In contrast, there are other guys with equal time-in, and a whole lotta red, but who completely lack that whipping, popping, semi-circular cuisinart of doom thing. Saw one demo recently with some 8th and 9ths in it, all well respected in the kenpo world for their seniority. Not a good percussionist in the whole lot. Looked like hard-style karate guys who had learned the Parker sequences, but not the "how to move" parts of the system. It was certainly solid, and would certainly hurt the guy they hit with it, but... and here's the tricky question: Was it Parker kenpo?

Mr. Parker went through several stages of development, modifying his applications to reflect his expanding awareness of the nature of martial movement. Some people left before they got this; some lived far away, and never learned it, even though they held high offices in Mr. P's organization; some were told to do it, but couldn't get out of their own way; and so on. Basically, very few "got it". But they all do Five Swords, Short 1, Long 4, and so on.

So... is the body of work left behind to be the sets of movement sequences, or should it be the NATURE OF DELIVERY?

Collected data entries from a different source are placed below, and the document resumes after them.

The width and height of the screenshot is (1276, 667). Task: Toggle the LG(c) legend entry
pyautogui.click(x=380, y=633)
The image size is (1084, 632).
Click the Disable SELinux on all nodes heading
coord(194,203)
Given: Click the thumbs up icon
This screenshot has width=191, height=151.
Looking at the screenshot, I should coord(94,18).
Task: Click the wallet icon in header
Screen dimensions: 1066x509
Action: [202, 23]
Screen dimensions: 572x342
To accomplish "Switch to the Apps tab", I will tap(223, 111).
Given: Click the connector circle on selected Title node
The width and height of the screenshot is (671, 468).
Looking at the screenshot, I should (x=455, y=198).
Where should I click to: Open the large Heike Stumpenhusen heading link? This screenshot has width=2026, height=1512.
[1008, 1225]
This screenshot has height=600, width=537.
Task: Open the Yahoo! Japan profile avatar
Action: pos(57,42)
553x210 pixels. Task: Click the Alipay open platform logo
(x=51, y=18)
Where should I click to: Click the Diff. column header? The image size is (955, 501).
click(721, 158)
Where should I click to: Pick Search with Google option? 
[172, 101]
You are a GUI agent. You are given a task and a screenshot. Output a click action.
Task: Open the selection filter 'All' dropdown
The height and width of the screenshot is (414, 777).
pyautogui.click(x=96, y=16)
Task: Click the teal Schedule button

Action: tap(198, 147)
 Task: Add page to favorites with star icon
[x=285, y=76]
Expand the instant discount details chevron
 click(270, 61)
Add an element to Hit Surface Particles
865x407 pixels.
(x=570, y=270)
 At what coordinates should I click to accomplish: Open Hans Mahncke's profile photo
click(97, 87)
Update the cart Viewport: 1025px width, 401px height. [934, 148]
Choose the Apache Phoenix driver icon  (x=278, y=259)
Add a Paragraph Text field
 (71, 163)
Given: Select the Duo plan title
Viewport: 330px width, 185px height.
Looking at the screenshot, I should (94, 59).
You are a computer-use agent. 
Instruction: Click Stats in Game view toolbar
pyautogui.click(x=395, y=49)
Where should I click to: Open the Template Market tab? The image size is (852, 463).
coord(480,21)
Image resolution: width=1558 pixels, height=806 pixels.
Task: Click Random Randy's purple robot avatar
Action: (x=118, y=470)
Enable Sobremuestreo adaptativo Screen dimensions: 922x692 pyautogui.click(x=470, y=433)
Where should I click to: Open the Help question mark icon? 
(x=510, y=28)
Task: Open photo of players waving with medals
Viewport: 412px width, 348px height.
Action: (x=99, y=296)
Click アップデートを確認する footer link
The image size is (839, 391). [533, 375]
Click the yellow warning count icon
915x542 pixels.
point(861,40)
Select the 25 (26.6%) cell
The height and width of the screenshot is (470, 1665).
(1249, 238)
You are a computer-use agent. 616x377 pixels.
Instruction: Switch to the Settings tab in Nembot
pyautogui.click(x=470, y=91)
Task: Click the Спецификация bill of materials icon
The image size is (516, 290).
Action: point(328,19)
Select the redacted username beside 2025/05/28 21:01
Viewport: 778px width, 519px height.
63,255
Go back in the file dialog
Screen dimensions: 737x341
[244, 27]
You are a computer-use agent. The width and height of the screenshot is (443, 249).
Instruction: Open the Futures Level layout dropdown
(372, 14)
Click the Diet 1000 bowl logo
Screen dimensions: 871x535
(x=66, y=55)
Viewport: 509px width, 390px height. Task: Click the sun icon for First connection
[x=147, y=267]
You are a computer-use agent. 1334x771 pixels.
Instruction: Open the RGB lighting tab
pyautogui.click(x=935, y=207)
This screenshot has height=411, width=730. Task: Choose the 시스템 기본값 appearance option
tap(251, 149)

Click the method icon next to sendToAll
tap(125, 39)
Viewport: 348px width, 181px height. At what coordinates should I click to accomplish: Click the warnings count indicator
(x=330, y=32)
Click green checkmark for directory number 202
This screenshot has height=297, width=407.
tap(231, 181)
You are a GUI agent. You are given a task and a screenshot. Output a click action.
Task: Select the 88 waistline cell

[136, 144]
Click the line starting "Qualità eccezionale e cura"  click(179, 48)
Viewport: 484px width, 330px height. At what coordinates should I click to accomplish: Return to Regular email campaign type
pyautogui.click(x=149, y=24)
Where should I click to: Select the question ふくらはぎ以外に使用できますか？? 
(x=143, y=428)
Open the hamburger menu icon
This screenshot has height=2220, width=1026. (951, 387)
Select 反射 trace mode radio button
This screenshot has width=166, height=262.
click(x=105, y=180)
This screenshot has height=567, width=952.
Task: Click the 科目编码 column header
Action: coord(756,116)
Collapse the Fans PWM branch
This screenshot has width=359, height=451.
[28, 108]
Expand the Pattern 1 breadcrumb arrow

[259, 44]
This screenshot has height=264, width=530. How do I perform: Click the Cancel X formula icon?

My vote is NATURE OF DELIVERY. I know a few seniors and semi-seniors who agree with me, but must remain out of the discussion loop for political reasons. As for the rest of y'all, what do you think? What defines American Kenpo... is it the collection of moves, or the style of movement delivery?

D.


----------



## marlon (Apr 13, 2011)

Kembudo-Kai Kempoka said:


> The back and forth with ATACX on the forums has brought this up for me again. Saying, "You'll know it when you see it" seemed a bit weak, but also true.
> 
> Mr. Parker moved with blazing speed, through movements that encompassed circular paths, semi-circular paths, and straight ones. His moves also contained a level of complexity, multiplicity, and sophistication. And you didn't get to go anywhere that he didn't let you. (that has consistently been a delineator of real mastery, in my experience. Mr. Parker, Rickson Gracie, Wally Jay, all of them... you never got to go somewhere without their "permission", and often the 'natural' routes of self-extrication put you right where they wanted you, again).
> 
> ...


 

I have no place answering the above question.  I very much enjoyed te post and suggest that you can "bore" me to death if you like, sir.  Here or through private email.
Many thanks
Marlon


----------



## Bob White (Apr 13, 2011)

You bring up some interesting points Dr. Crouch. As some of you know I have an interest in other athletics as well as over 46 years in Ed Parker`s Kenpo. The way someone executes their kenpo is based on education as well as physical attributes. I often hear people state that they would want to move like Ed Parker, who was certainly impressive to watch. I don`t. I want to move with the education I received from him and other exposures throughout the years. Benny Urquidez does not move like Ed Parker, but there is no doubt he is an outstanding martial artist. I want to move to the best of my abilities by keeping myself fit and continuing to develop my skills. I will never be finished in my desire to become better and I normally spend 8 hrs. a day 5 days a week on the matt as part of my journey. I have done this for over 40 years. While I enjoy watching skilled people perform their version of EPAK and realize I can always learn new things, I believe it time better spent working on my own art.
I would like to clarify that Ed Parker gave us the tools to develop our own style. He talked often of the difference between buying a suit off the rack or having one tailored to fit. The art is tailored to fit.
Good topic David, and I look forward to responses on the subject.
Respectfully,
Bob White


----------



## Kembudo-Kai Kempoka (Apr 13, 2011)

Bob White said:


> You bring up some interesting points Dr. Crouch. As some of you know I have an interest in other athletics as well as over 46 years in Ed Parker`s Kenpo. The way someone executes their kenpo is based on education as well as physical attributes. I often hear people state that they would want to move like Ed Parker, who was certainly impressive to watch. I don`t. I want to move with the education I received from him and other exposures throughout the years. Benny Urquidez does not move like Ed Parker, but there is no doubt he is an outstanding martial artist. I want to move to the best of my abilities by keeping myself fit and continuing to develop my skills. I will never be finished in my desire to become better and I normally spend 8 hrs. a day 5 days a week on the matt as part of my journey. I have done this for over 40 years. While I enjoy watching skilled people perform their version of EPAK and realize I can always learn new things, I believe it time better spent working on my own art.
> I would like to clarify that Ed Parker gave us the tools to develop our own style. He talked often of the difference between buying a suit off the rack or having one tailored to fit. The art is tailored to fit.
> Good topic David, and I look forward to responses on the subject.
> Respectfully,
> Bob White


 
Thank you for responding, Sir. As you know, a lot of the Seniors don't reply on these boards, for one reason or another, so I am grateful that you have.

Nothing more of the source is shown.